Reid Hastie studies judgment and decision making (managerial, legal, medical, engineering, and personal), memory and cognition, and social psychology. He is best known for his research on legal decisionmarking and on social memory and judgment processes. Hastie is currently studying the psychology of investment decisions, the role of explanations in category concept representations, civil jury decision-making, and decision making competencies across the adult lifespan.
Hastie has written a textbook, Rational Choice in an Uncertain World: The Psychology of Judgment and Decision Making, in collaboration with Robyn Dawes of Carnegie Mellon University, and an Annual Review of Psychology chapter, "Problems for Judgment and Decision Making." He is involved with the Center for Decision Research at Chicago Booth.
He has taught at Harvard University, Northwestern University, and the University of Colorado where he was director of the Center for Research and Judgment Policy.
Hastie has served on review panels for the National Science Foundation, the National Institute of Mental Health, the National Research Council, and on 16 professional journal editorial boards. His research has been funded continuously by the National Science Foundation and the National Institutes of Health since 1975. He has published more than 100 articles in scientific journals, including the Journal of Experimental Psychology, Cognitive Psychology, Developmental Psychology, and the Journal of Personality and Social Psychology.

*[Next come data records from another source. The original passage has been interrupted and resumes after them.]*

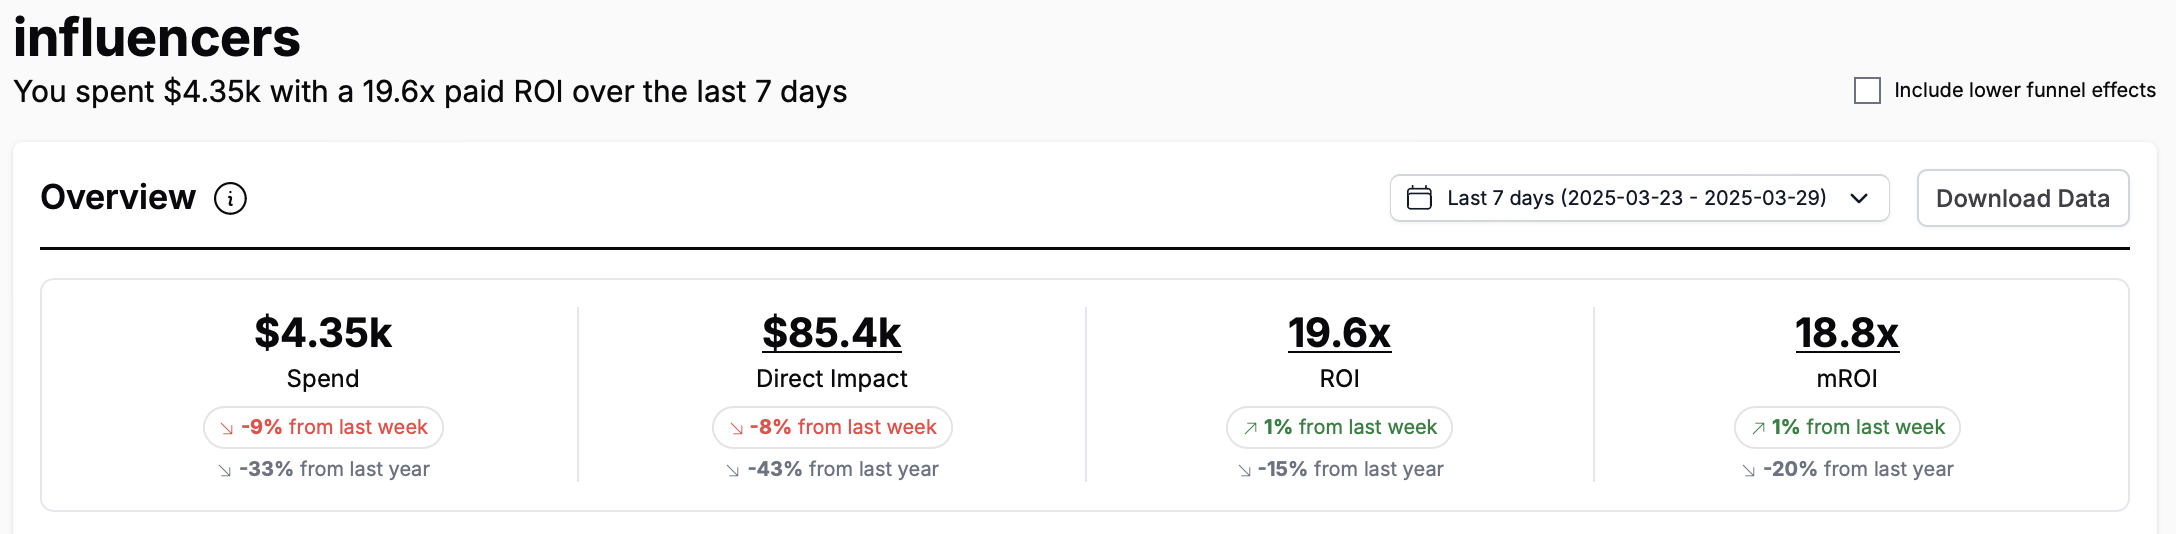Expand the date selector using its chevron arrow
This screenshot has width=2176, height=534.
click(1859, 198)
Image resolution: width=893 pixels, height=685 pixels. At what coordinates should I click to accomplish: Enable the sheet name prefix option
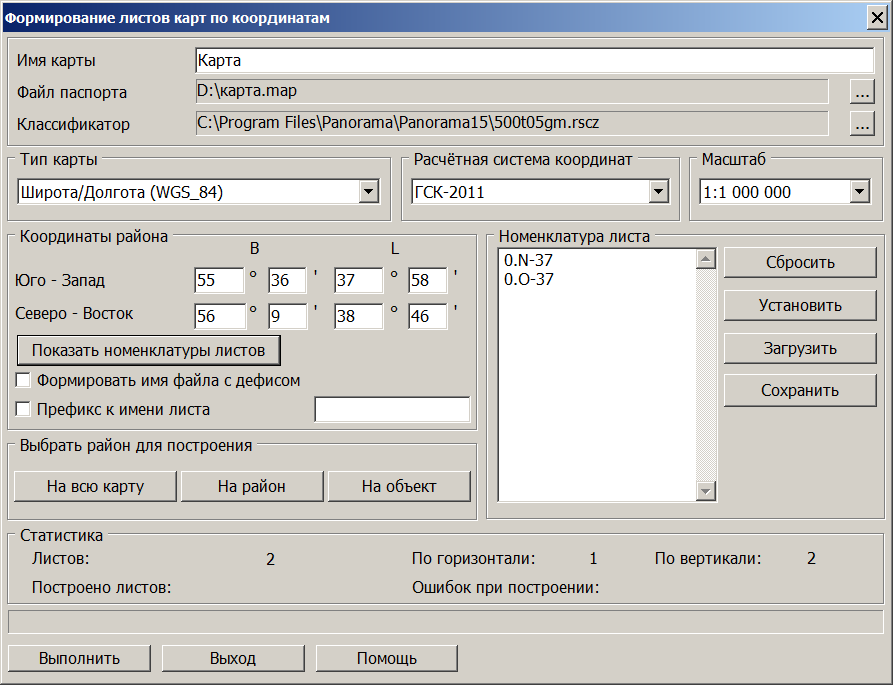point(22,408)
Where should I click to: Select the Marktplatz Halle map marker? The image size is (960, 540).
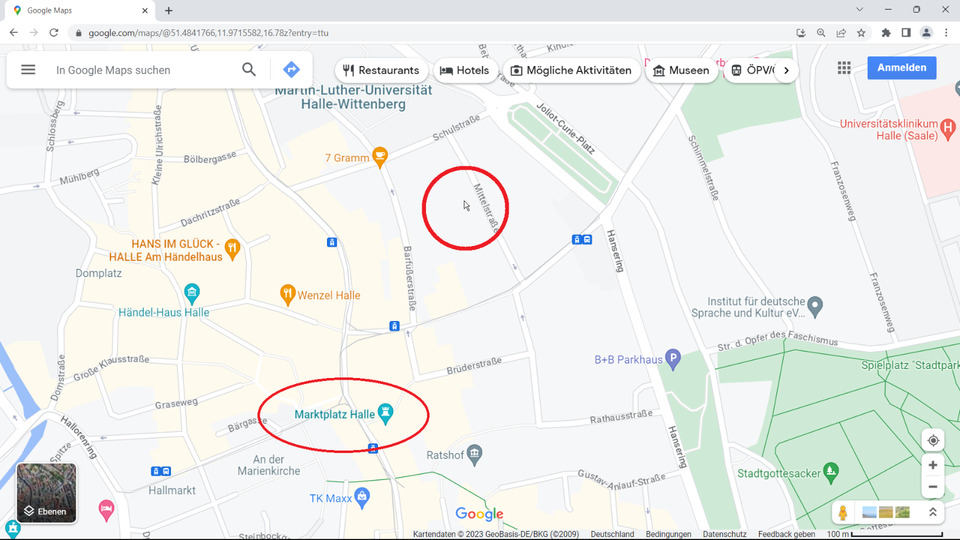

Hastie earned a bachelor's degree in psychology from Stanford University in 1968, a master's degree in psychology from the University of California at San Diego in 1970, and a PhD in psychology from Yale University in 1973. He joined the Chicago Booth faculty in 2001.
Selected Publications
With N. Pennington, "Explanation-based decision making," in T. Connolly, H. R. Arkes, and K. R. Hammond, eds., Judgment and Decision Making: An Interdisciplinary Reader, 2nd ed. (New York: Cambridge University Press, 2000).
"Problems for judgment and decision making," Annual Review of Psychology, vol. 52 (2001).
With R.M. Dawes, Rational Choice in an Uncertain World: The Psychology of Judgment and Decision Making (California: Sage Publishers, 2001).
With T. Kameda, "The robust beauty of majority rules," Psychological Review (2005).
With A.G. Sanfey, "The neuroscience of decision making," in E.E. Smith and S.M. Kosslyn, eds., Cognition: Mind and Brain (New York: Prentice Hall, 2006).